■ TASK DESCRIPTION ■
Return the listing below exactly, with the pictures dropped.

■ GIVEN RECORDS ■
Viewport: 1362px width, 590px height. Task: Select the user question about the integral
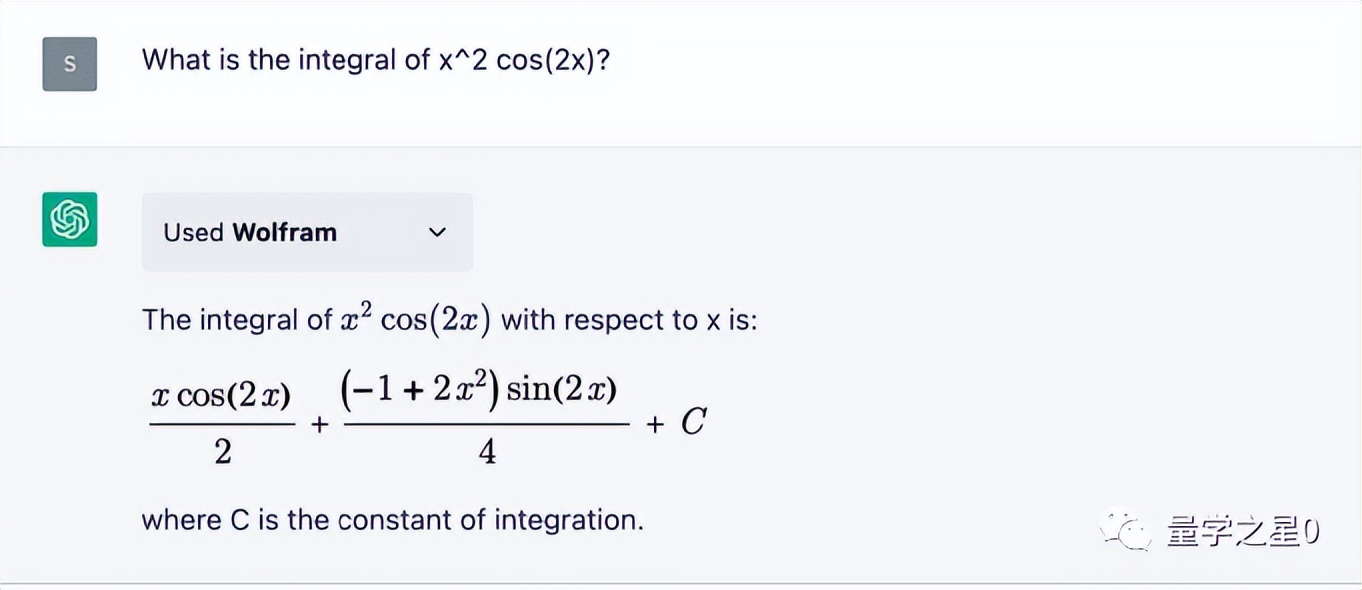375,60
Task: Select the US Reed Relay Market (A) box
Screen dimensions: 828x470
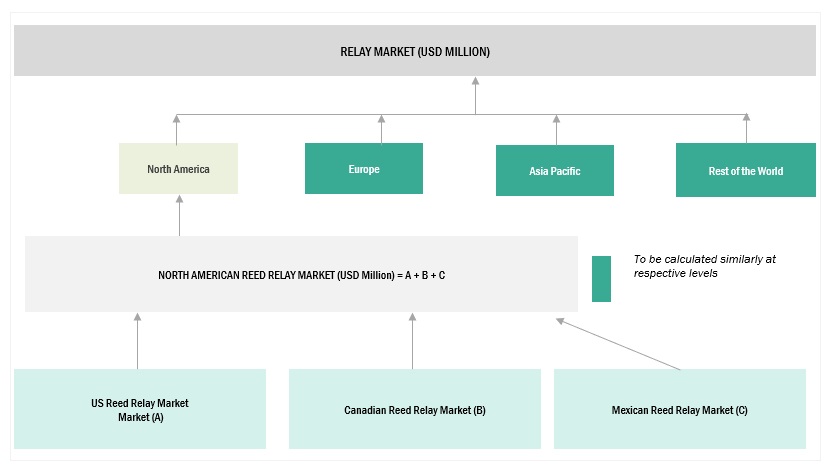Action: (140, 409)
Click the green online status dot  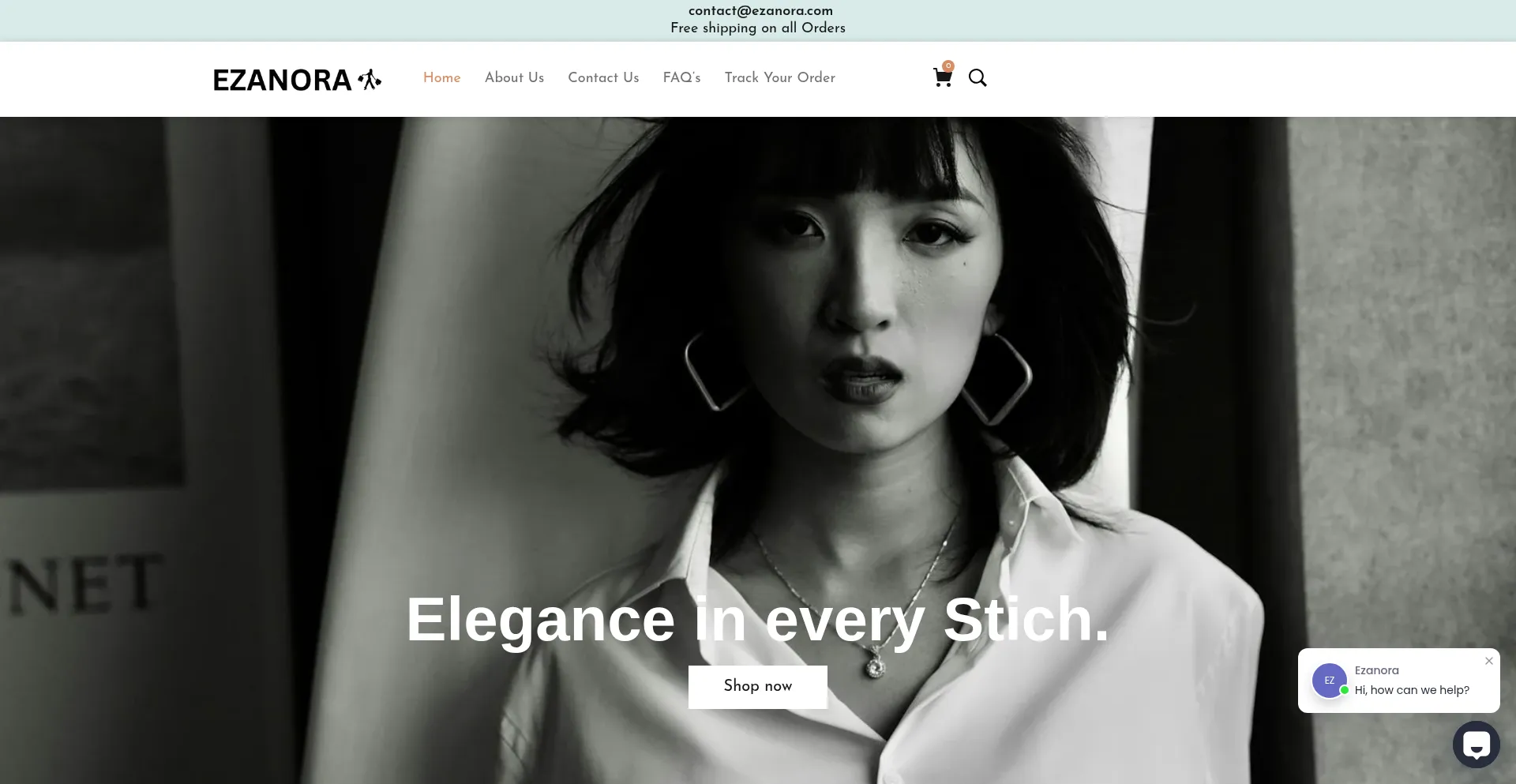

■ RESPONSE BOX ■
Viewport: 1362px width, 590px height. Task: Select the user question about the integral
375,60
Task: Select the US Reed Relay Market (A) box
Screen dimensions: 828x470
Action: (140, 409)
Click the green online status dot  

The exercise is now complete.